[Records from a pointing dataset]

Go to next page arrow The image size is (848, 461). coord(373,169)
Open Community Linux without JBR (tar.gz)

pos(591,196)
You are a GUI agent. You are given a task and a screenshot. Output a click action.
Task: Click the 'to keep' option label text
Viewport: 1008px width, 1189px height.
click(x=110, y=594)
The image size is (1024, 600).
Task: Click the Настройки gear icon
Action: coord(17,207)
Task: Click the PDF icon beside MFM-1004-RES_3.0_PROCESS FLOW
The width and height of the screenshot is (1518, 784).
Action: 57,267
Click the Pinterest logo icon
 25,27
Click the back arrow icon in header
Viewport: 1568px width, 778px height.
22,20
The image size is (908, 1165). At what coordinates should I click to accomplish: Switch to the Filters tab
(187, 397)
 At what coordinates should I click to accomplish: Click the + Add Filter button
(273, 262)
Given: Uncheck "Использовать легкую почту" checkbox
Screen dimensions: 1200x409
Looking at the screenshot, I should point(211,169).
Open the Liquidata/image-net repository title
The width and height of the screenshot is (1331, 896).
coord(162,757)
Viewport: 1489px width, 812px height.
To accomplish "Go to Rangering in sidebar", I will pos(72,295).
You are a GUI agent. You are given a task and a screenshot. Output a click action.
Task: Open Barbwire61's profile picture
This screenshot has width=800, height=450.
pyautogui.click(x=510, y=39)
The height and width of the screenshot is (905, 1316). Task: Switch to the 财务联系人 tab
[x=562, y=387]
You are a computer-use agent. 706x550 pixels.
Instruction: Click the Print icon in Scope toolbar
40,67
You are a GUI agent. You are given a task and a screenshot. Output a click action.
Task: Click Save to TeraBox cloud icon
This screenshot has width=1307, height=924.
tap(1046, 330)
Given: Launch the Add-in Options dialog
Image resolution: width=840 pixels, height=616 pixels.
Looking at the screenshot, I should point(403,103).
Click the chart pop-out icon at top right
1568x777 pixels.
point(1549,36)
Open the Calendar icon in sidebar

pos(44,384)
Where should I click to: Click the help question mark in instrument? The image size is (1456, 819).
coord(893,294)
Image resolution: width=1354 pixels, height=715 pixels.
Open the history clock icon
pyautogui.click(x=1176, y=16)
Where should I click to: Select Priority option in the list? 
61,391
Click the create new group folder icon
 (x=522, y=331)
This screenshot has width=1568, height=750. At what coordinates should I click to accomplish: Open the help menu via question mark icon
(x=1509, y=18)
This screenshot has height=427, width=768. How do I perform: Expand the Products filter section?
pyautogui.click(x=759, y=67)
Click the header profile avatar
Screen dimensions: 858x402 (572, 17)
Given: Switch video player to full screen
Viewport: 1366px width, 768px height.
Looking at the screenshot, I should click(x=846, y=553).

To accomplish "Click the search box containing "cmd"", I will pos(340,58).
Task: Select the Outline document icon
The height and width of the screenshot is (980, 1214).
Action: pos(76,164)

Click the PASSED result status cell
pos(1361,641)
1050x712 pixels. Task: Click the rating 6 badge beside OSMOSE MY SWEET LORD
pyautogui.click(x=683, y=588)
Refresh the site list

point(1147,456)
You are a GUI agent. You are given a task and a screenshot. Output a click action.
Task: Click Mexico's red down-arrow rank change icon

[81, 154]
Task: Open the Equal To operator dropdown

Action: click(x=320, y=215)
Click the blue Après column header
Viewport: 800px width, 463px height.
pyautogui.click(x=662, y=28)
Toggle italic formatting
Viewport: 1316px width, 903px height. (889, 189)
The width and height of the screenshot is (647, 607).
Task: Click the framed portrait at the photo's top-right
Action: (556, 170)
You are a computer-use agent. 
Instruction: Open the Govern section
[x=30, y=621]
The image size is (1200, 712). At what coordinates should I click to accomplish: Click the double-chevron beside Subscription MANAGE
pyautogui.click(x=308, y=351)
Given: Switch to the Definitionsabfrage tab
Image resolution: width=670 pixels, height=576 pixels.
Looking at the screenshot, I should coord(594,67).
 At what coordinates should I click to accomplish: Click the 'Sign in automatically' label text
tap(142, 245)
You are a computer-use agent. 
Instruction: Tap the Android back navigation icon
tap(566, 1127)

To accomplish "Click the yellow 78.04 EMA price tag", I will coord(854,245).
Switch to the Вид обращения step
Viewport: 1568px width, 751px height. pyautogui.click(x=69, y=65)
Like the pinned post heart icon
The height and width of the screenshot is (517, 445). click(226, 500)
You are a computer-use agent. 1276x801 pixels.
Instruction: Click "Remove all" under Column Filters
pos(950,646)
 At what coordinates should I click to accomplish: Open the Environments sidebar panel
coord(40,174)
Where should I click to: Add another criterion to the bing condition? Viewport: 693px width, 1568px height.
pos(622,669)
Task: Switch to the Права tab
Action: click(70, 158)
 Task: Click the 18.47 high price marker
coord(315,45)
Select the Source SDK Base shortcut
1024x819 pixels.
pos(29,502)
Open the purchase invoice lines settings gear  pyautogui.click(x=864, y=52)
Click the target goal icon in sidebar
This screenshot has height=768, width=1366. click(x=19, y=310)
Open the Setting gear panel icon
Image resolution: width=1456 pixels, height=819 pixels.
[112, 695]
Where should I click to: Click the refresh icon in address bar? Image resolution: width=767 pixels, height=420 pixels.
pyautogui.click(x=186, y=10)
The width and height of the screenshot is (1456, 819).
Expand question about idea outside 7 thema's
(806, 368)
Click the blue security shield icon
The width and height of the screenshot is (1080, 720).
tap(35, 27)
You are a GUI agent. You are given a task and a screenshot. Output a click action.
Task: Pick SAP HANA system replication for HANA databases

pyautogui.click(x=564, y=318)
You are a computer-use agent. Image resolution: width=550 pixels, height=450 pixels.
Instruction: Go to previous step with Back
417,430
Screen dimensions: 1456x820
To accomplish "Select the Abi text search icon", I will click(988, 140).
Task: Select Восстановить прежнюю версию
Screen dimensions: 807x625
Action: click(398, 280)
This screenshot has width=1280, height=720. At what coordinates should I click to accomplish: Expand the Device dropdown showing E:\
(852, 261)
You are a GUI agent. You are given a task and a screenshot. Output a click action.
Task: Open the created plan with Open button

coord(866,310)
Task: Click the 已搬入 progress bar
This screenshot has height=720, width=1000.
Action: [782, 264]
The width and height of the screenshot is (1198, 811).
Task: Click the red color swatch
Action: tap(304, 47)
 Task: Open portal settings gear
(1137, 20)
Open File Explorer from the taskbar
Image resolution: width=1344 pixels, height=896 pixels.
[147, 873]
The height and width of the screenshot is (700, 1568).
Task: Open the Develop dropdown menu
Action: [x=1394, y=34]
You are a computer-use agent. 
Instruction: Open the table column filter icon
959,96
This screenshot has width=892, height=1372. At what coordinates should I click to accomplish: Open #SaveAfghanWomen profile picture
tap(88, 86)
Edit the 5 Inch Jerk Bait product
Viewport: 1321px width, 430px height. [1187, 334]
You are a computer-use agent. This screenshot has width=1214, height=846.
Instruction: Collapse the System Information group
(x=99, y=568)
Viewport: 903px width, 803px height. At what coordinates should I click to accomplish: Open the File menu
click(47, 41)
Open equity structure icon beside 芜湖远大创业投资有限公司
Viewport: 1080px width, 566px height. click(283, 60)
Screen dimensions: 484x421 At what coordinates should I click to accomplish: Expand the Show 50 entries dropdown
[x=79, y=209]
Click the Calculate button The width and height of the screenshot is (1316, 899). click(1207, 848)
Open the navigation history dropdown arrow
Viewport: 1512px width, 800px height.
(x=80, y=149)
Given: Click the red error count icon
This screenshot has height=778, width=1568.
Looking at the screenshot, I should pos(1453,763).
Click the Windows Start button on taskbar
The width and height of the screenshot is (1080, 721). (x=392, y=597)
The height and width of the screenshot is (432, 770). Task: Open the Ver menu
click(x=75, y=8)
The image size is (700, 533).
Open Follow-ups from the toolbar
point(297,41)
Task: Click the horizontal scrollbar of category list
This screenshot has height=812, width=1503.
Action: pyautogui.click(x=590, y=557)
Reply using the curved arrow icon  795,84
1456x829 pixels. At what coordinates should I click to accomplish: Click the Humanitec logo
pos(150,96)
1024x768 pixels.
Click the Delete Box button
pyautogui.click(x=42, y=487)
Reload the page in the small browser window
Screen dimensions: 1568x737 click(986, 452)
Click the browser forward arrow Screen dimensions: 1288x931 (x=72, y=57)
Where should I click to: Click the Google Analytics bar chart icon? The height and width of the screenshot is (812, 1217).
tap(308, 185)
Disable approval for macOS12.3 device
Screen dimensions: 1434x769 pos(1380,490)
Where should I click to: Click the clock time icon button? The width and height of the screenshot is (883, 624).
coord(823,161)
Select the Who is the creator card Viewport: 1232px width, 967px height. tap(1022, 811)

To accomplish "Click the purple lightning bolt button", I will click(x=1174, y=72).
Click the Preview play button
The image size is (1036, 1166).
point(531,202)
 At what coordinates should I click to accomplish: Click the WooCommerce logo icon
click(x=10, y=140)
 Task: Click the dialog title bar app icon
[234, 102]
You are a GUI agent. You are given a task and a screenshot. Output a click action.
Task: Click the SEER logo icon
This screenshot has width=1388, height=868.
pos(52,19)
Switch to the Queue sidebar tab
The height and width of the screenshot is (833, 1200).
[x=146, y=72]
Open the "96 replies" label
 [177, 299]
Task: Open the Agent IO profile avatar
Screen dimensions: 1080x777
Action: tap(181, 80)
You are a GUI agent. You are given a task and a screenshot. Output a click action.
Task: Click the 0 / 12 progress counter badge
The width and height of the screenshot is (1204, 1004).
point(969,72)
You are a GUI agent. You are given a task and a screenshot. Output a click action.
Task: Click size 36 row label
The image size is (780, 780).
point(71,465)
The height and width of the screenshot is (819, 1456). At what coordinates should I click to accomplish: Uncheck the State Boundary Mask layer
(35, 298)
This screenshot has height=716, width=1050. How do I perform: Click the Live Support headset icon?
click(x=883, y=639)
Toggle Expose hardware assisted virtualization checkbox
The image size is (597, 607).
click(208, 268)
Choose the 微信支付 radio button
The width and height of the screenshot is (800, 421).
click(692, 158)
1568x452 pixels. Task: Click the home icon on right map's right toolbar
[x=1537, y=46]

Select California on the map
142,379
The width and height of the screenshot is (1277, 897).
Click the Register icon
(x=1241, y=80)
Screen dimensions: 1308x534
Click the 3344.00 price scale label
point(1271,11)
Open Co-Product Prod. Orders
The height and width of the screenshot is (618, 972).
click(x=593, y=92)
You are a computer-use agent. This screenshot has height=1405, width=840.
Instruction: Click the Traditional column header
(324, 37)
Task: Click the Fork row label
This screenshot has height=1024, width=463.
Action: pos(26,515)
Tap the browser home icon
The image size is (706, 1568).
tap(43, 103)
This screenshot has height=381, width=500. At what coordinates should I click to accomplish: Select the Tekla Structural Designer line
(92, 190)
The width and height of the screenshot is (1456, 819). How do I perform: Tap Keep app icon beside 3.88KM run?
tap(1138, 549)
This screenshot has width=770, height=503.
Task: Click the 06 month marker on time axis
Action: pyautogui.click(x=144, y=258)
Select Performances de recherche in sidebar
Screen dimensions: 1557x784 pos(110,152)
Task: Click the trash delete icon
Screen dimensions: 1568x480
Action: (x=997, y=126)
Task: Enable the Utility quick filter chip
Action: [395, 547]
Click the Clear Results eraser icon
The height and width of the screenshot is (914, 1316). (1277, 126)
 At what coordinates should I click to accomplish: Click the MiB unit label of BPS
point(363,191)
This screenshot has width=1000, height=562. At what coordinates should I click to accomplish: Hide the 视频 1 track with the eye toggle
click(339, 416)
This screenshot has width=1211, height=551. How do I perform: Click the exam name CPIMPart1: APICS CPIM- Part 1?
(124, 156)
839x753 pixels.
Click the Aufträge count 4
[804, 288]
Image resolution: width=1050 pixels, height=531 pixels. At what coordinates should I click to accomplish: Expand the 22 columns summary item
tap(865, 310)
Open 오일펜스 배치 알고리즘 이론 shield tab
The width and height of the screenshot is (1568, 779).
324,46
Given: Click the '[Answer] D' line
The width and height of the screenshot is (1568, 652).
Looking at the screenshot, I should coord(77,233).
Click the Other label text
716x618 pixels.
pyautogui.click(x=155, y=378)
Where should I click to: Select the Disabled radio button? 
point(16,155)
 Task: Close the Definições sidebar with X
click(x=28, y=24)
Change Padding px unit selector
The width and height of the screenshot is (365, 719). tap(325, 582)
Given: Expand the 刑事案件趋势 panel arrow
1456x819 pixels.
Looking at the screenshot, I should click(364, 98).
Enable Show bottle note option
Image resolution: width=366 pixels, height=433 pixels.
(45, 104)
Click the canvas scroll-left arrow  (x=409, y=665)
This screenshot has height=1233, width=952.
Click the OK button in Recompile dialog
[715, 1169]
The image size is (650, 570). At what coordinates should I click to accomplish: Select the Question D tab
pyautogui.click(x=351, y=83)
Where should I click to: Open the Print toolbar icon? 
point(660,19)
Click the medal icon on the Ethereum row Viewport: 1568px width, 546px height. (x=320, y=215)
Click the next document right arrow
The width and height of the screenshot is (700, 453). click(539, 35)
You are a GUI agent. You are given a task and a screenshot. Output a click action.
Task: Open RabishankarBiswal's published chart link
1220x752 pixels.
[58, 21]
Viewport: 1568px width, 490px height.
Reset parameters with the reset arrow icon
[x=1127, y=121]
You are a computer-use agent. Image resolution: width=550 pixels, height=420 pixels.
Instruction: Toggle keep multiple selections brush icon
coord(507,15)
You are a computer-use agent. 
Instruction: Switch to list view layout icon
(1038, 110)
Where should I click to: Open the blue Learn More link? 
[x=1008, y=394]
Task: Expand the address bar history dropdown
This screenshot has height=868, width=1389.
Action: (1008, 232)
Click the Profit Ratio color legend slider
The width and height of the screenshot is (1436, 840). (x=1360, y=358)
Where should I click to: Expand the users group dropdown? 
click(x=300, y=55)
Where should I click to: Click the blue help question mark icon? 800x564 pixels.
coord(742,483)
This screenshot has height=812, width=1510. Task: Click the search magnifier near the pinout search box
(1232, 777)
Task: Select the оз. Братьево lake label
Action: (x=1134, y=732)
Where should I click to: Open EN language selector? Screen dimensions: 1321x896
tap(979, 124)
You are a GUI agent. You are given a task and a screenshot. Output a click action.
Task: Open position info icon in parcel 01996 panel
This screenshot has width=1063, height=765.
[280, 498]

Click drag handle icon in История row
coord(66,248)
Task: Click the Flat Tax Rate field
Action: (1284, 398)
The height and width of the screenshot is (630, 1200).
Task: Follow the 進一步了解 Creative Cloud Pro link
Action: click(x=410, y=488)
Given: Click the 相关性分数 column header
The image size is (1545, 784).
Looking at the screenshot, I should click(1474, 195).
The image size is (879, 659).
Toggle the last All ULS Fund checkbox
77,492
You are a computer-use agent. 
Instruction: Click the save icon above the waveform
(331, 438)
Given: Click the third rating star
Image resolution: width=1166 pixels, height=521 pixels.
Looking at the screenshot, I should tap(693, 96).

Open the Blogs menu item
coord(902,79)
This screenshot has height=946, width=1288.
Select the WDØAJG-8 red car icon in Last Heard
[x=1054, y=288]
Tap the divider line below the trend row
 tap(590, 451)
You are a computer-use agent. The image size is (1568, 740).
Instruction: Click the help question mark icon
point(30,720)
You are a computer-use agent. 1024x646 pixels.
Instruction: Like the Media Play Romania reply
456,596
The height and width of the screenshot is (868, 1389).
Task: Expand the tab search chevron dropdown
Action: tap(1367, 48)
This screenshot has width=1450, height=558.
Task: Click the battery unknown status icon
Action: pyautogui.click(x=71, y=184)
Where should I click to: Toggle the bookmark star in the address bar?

The exercise
Rewrite the listing as a numbered list, starting at its first line and ending at the line that contains "pos(591,196)". Leave out any blank lines.

Final answer
1. Go to next page arrow The image size is (848, 461). coord(373,169)
2. Open Community Linux without JBR (tar.gz)
3. pos(591,196)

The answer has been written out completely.